WASHINGTON (Reuters) – Nearly 20% of International Monetary Fund staff say their work has been “unduly influenced” by supervisors, according to an internal survey released on Thursday as part of a review of data integrity standards that generally found “robust mechanisms” for institutional governance.
The review was launched last year by the IMF’s Executive Board following allegations in September 2021 that IMF Managing Director Kristalina Georgieva pressured World Bank staff to alter data to favour China in 2017 when she was chief executive of the development lender.
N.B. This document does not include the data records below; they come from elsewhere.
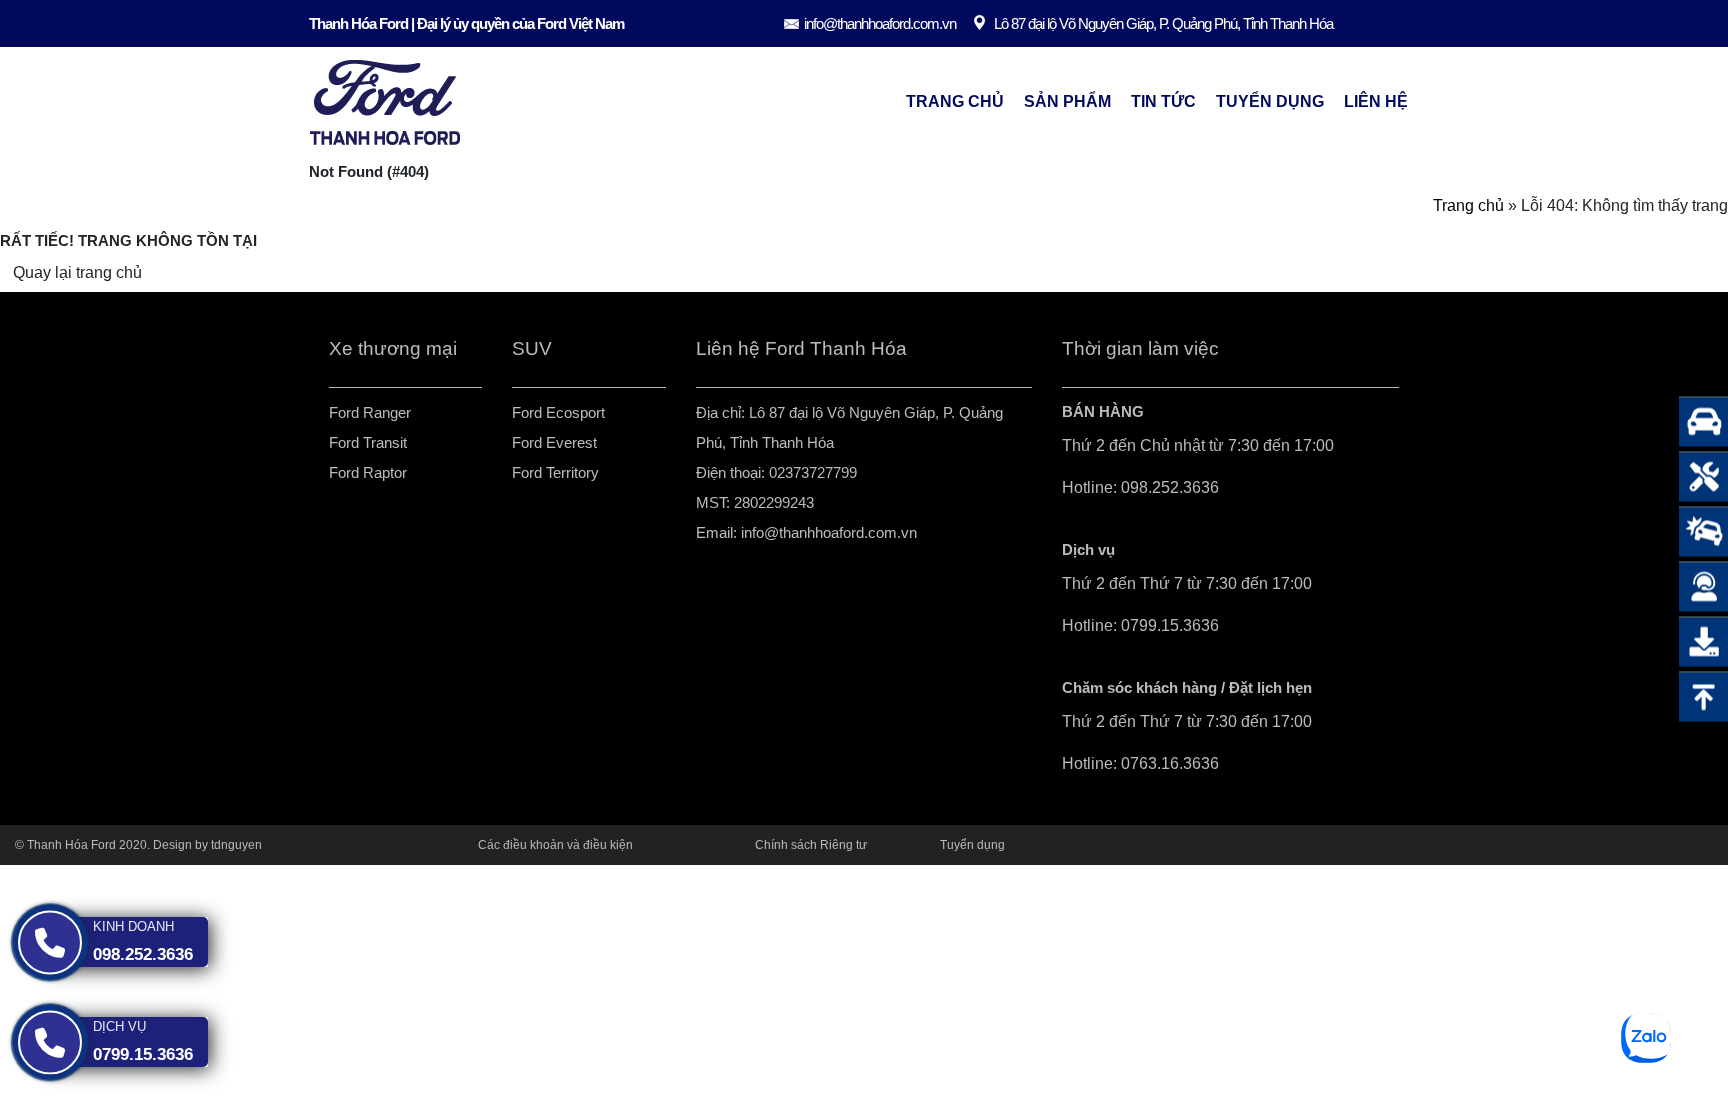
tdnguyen (236, 845)
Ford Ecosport (558, 412)
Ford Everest (554, 442)
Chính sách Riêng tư (811, 845)
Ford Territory (555, 472)
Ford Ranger (370, 412)
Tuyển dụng (1270, 101)
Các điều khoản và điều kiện (555, 845)
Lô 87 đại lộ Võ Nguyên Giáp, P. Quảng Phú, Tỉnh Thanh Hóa (1163, 23)
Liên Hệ (1376, 101)
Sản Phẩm (1067, 101)
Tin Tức (1163, 101)
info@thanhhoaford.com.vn (880, 23)
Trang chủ (955, 101)
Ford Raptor (368, 472)
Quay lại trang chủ (77, 272)
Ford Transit (368, 442)
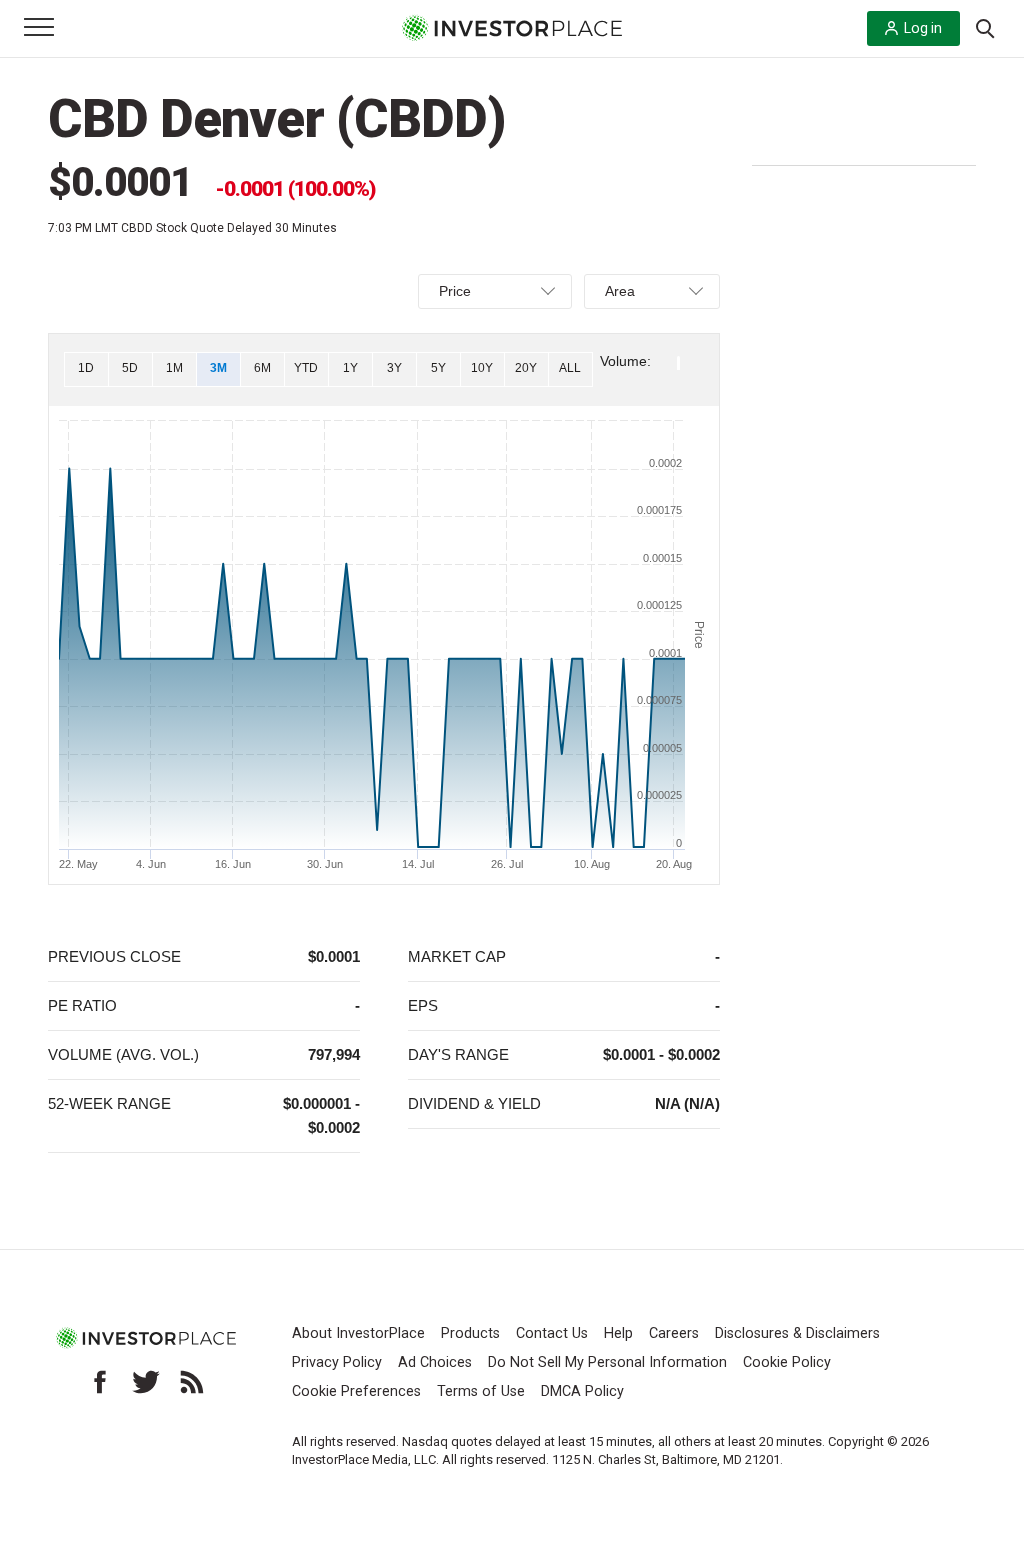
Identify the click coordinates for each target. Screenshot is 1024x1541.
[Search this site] (985, 27)
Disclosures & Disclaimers (797, 1333)
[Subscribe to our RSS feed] (192, 1382)
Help (618, 1333)
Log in (923, 28)
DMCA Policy (582, 1391)
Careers (674, 1333)
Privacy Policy (337, 1362)
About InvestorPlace (358, 1333)
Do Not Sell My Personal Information (607, 1362)
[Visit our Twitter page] (146, 1382)
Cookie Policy (787, 1362)
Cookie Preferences (356, 1391)
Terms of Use (481, 1391)
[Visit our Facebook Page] (100, 1382)
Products (470, 1333)
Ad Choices (435, 1362)
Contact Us (552, 1333)
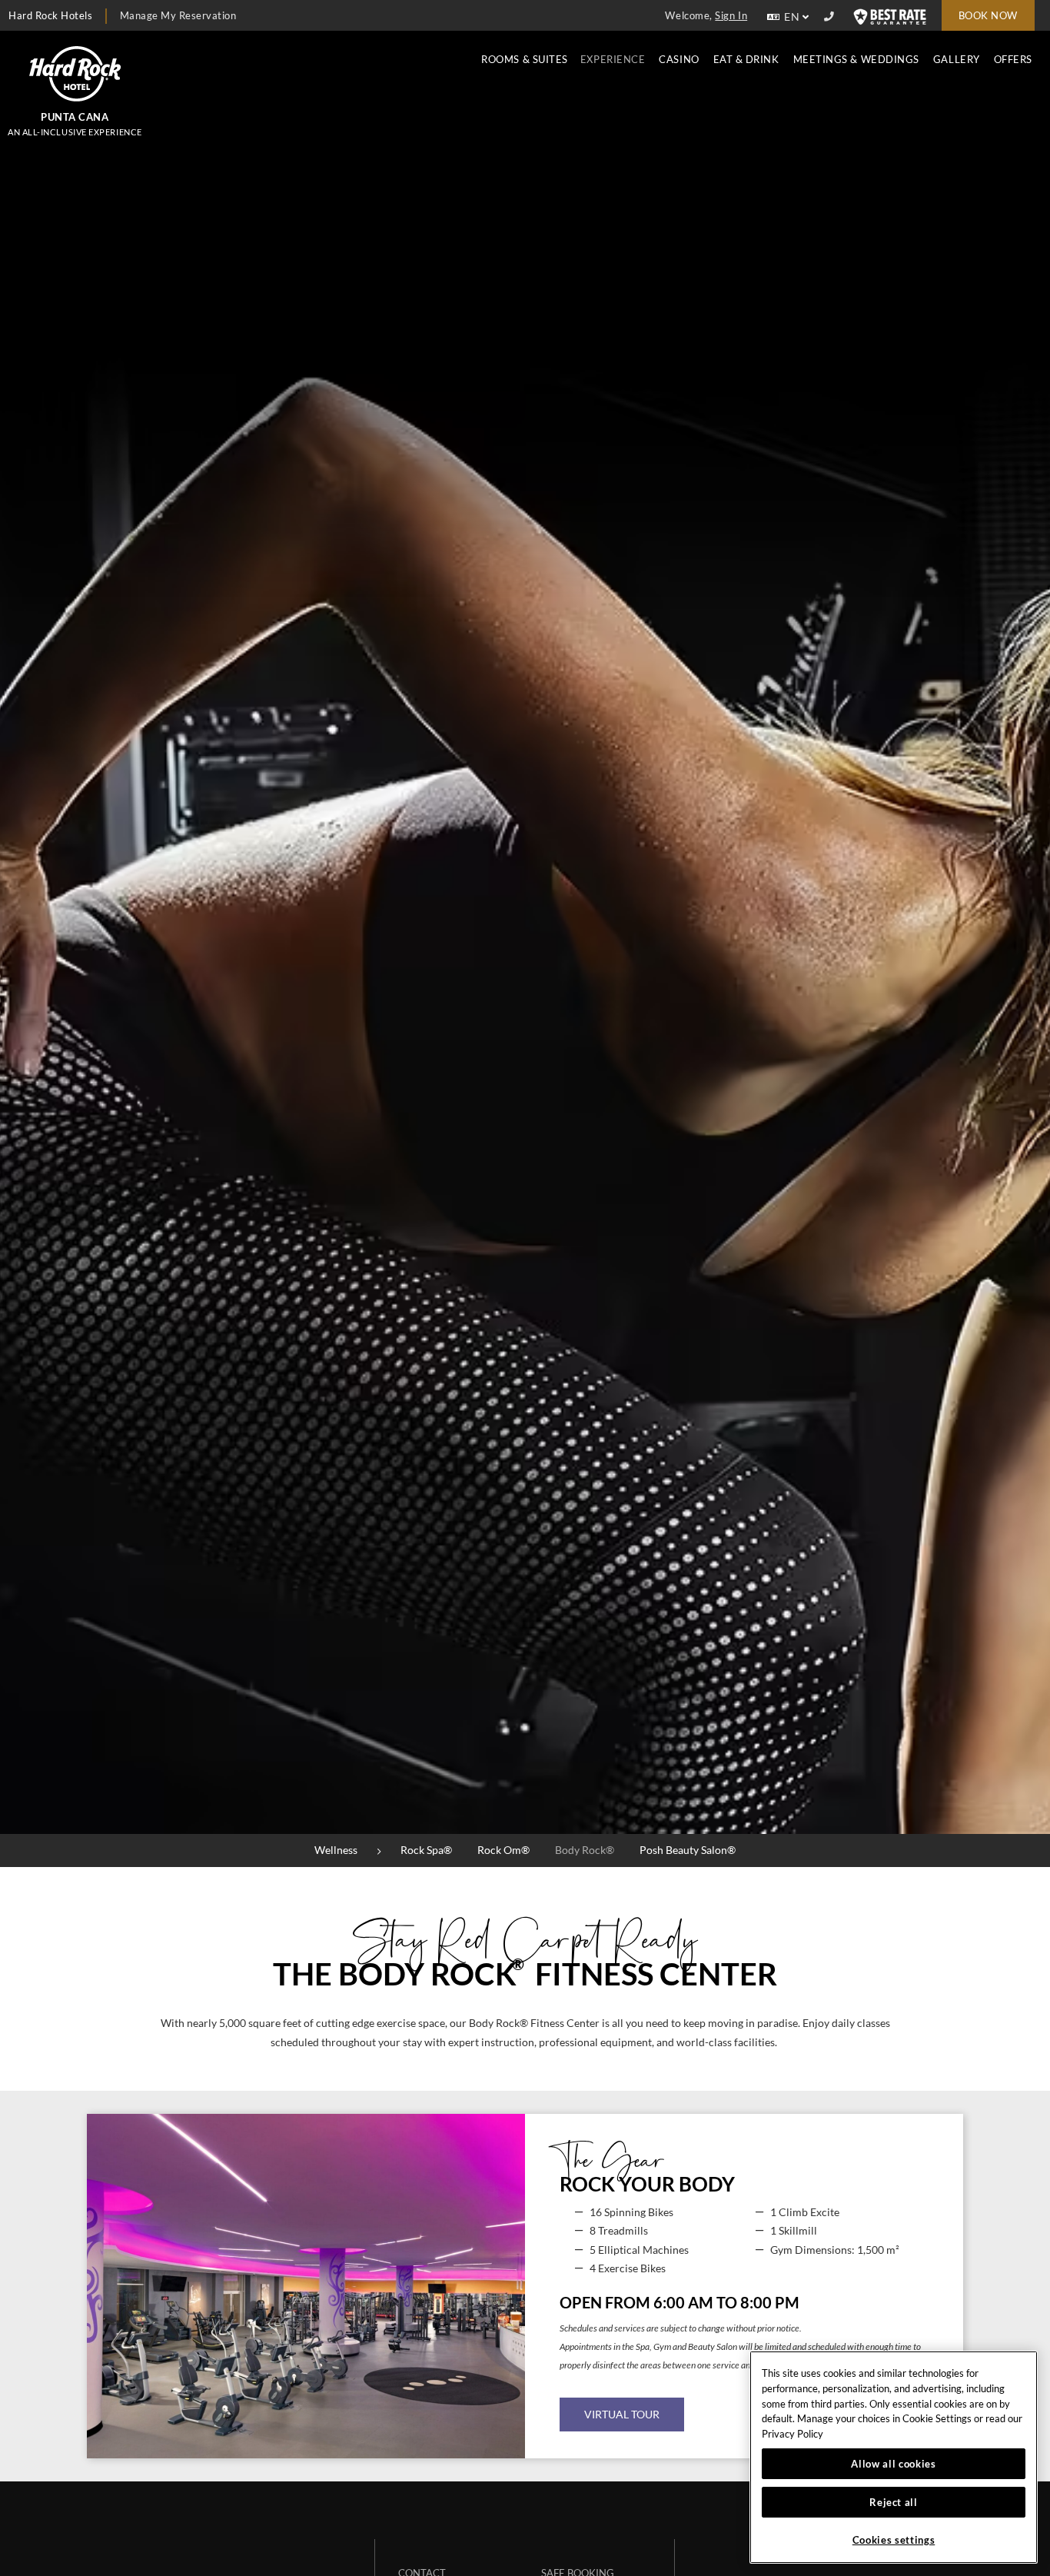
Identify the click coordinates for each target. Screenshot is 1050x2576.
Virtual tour (622, 2414)
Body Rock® (584, 1850)
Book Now (988, 15)
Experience (612, 59)
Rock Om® (503, 1850)
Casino (679, 59)
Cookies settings (893, 2540)
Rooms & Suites (524, 59)
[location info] (831, 17)
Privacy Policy (792, 2434)
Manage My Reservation (178, 15)
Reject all (893, 2502)
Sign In (731, 15)
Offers (1013, 59)
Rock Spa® (426, 1850)
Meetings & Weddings (856, 59)
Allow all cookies (893, 2464)
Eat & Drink (746, 59)
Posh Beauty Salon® (688, 1850)
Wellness (335, 1850)
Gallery (956, 59)
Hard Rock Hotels (50, 15)
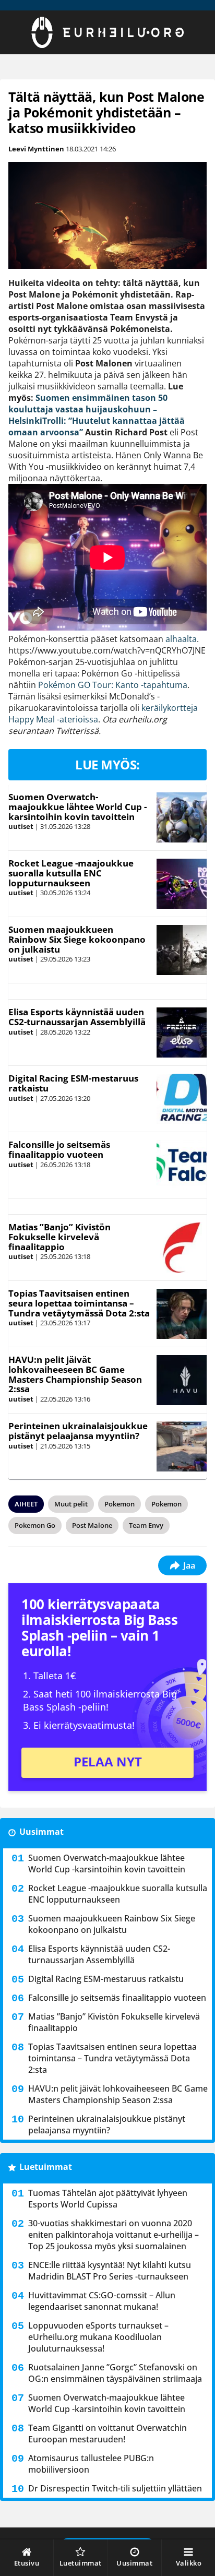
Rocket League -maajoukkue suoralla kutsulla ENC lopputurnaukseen (71, 872)
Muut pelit (71, 1504)
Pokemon (119, 1504)
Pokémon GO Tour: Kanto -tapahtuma (111, 685)
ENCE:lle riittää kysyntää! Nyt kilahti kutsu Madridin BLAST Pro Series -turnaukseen (109, 2270)
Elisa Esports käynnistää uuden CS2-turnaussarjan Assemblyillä (77, 1017)
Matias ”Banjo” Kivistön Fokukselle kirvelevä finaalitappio (59, 1236)
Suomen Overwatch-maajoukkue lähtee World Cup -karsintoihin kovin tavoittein (77, 806)
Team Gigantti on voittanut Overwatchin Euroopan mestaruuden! (107, 2433)
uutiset (20, 826)
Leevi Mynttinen (36, 148)
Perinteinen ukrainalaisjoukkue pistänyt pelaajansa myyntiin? (78, 1431)
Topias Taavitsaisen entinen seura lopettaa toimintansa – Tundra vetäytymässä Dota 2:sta (79, 1303)
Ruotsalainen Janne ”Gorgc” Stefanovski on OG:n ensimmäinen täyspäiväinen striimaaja (115, 2372)
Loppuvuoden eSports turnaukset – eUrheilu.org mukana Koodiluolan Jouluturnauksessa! (98, 2337)
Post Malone (92, 1525)
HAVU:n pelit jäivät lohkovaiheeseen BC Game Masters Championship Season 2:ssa (75, 1374)
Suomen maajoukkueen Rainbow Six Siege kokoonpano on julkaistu (77, 939)
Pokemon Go (35, 1525)
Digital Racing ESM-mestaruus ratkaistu (73, 1083)
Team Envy (146, 1525)
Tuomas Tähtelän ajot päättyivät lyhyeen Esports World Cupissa (107, 2198)
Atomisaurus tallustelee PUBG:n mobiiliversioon (91, 2463)
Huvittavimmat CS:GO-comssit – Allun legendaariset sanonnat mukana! (101, 2300)
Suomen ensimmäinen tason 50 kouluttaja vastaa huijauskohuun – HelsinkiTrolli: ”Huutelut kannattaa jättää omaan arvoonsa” (96, 415)
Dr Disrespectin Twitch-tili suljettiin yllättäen (115, 2488)
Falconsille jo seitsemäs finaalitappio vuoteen (59, 1149)
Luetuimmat (45, 2167)
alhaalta (181, 639)
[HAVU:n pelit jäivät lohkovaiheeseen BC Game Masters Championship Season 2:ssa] (181, 1380)
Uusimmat (41, 1831)
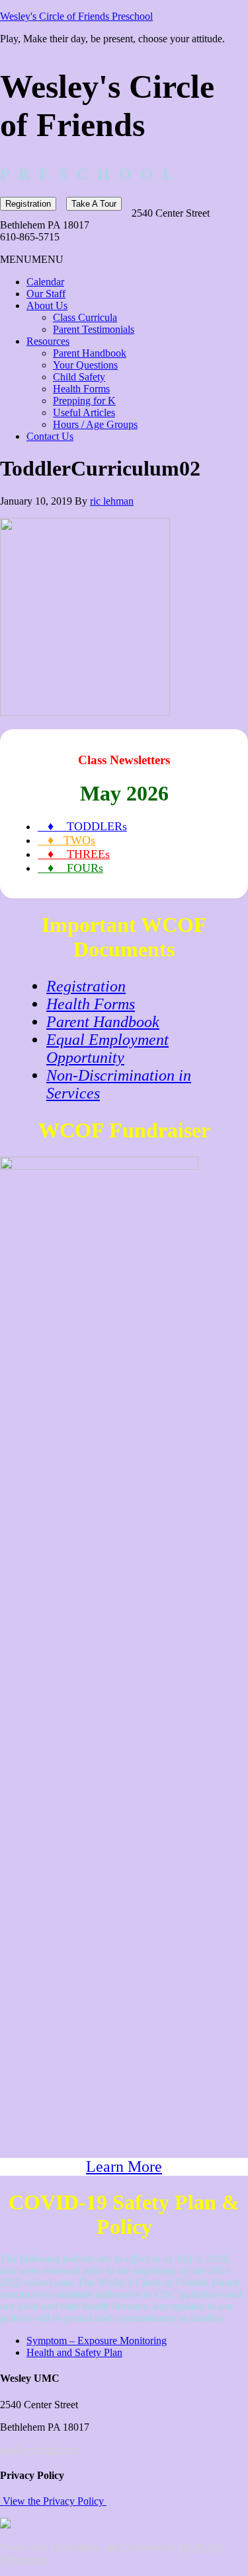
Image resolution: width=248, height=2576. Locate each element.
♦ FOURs (70, 868)
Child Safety (79, 376)
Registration (28, 204)
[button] (31, 259)
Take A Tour (93, 204)
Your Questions (85, 365)
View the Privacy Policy (53, 2501)
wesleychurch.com (39, 2449)
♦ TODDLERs (82, 826)
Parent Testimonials (93, 329)
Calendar (45, 281)
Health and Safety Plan (74, 2352)
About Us (46, 305)
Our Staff (45, 293)
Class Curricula (85, 317)
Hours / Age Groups (95, 424)
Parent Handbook (89, 353)
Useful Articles (84, 412)
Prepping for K (84, 400)
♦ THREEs (74, 854)
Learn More (124, 2166)
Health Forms (81, 388)
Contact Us (49, 436)
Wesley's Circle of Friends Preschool (76, 16)
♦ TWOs (66, 840)
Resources (47, 341)
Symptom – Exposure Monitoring (96, 2340)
After a weeks-long probe of the matter involving China’s improved ranking in the World Bank’s now-discontinued “Doing Business” report, the IMF board decided to keep Georgieva as IMF managing director, but continued a review of the Fund’s data integrity policies.
The IMF review of institutional safeguards found that the Fund “generally has robust mechanisms in place to ensure a high standard of institutional governance and analytical integrity, along with well-developed mechanisms to help IMF members prepare robust data.”
It said the IMF’s dispute resolution system was comparable to those of other international institutions and provides “multiple formal and informal mechanisms” for employees to express their workplace concerns.
But it acknowledged that there were gaps in the system, such as the internal review process raising the risk that staff will select topics for country reviews that are important for the Fund but less relevant for the county.
“In general, the Fund’s culture tends to not sufficiently incentivize staff to voice dissenting views,” the IMF said in the report.
A working group on data and analysis integrity recommended that more should be done to clarify the role of management and country executive directors in staff-conducted country analyses and to reinforce the independence of staff analysis, the report said.
The transparency and documentation of the IMF’s internal review system also should be improved, with a review from the fund’s Office of Internal Audit, according to the report.